El teatro de las miradas sobre Amanda
«Sus hombros respiran en el mundo al ritmo de un subibaja tan frágil que podría partirse en dos en la primera jugada»

Una mujer en la calle. | Freepik
Que se abran las puertas y empiece la función: el teatro de las miradas que se posan sobre Amanda no sabe de días festivos. Cada día, al cruzar la calle, se enciende el interruptor de la mirada ajena. No llegan a ser focos incómodos, no deslumbran ni ciegan el camino, solo la envuelven con una luz no visible y le sostienen el paso. A veces, al entrar en una habitación, un sonido de trompetas no audibles anuncian la llegada con aires de emperatriz.

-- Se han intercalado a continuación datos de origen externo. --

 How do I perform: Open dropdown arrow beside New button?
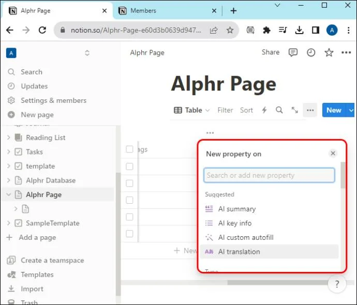coord(351,110)
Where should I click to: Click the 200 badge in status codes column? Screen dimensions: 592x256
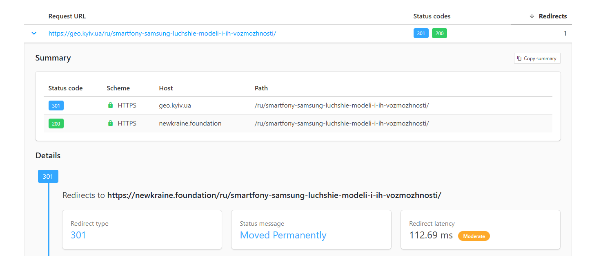point(439,34)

Ella avanza entre la densidad inmaterial de lo imperceptible, ni orgullosa ni ajena. Para Amanda este día es un día más. No lo busca ni lo evita. Ahí está, y ya que está, por qué no disfrutar de los ojos curiosos que se detienen en su cintura. A cada paso, hace de las miradas su propio camino; cada una guarda una historia y, por un momento, le gusta interpretar el papel que el mundo le ofrece. No tiene que aprenderse ningún guion, su presencia es palabra y se dice en la propia contemplación de su figura en movimiento. Es una nota sostenida que gira cabezas, frena ruedas y arranca sonrisas de anuncio.

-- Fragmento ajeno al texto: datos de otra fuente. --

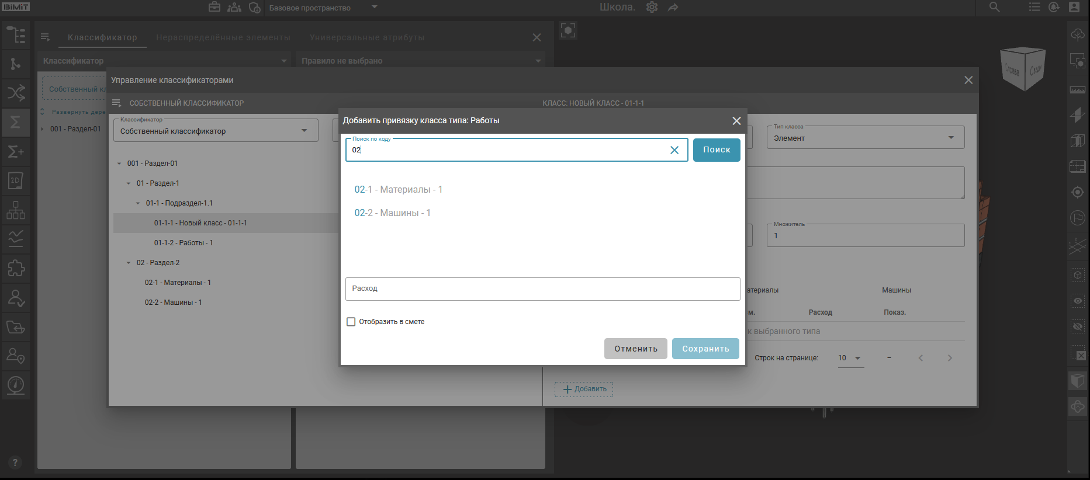This screenshot has width=1090, height=480.
Task: Clear the code search field
Action: [674, 150]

No actúa, tan solo está. Es en su forma de hacerlo donde la invitación aparece en el cruce ajeno; y es ahí, en los ojos de los demás, donde Amanda recuerda que existe. Sin artificios ni vanidad, cada mirada es un espejo de sí misma en movimiento, como un espejo que la reflejara en su pasar por la vida.

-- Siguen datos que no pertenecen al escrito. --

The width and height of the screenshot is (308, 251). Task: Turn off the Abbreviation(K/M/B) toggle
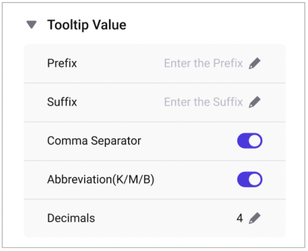tap(249, 179)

El ritmo de los pasos de Amanda es más lento de lo que ella imagina. Sin una música que potencie e hile una cadena de emociones intensas, a Amanda se la ve marcar el paso a cámara lenta desde una melodía común para los demás. Disfruta de las miradas y las guarda unos segundos, como si quisiera descifrarlas y leer en ellas la sorpresa leve que provoca su figura al pasar.
Las escenas se suceden con el soplo del aire que la empuja al cruzar la plaza, al entrar en el metro, al salir del bus o al bajar de un ascensor. Una vez pasa, las miradas quedan en suspenso en el aire como pompas de jabón, un segundo y otro más, como si hubiera acabado la función, pero el telón no quisiera cerrarse.
Cuando el viento le roba un puñado de mechones de la coleta, Amanda se apresura a domarlos y devolverlos a su sitio. Sube los brazos, los codos dibujan triángulos en el aire, se aparta el cabello de la cara, sopla hacia arriba para ayudar al gesto, baja la mirada y se rehace de nuevo el recogido con destreza, procurando que todo vuelva a su sitio y la goma y las horquillas cumplan su función. Cuando cruza la calle y gira la cabeza hacia ambos lados, Amanda inclina la barbilla levemente hacia cada hombro y los pómulos, encendidos por la carrerilla, se le pronuncian con el brillo de dos frutas maduras, mordibles, chupables, mamables. Sus hombros respiran en el mundo al ritmo de un subibaja tan frágil que podría partirse en dos en la primera jugada. La curva de su vientre habla un idioma sutil, entendido solo por quienes saben abrazar la gracia natural de lo vivo.
Amanda no sabe exactamente qué es lo que hace que el aire cambie a su paso, como si la ciudad entera contuviera la respiración por un segundo. Pero en ese instante efímero y pleno, se reconoce. Y cuando el día termina y el telón vuelve a cerrarse, el eco de las miradas se disuelve como el humo de un cigarro mal apagado, hasta que vuelve a salir a la calle, se abren las puertas y ¡comienza la función!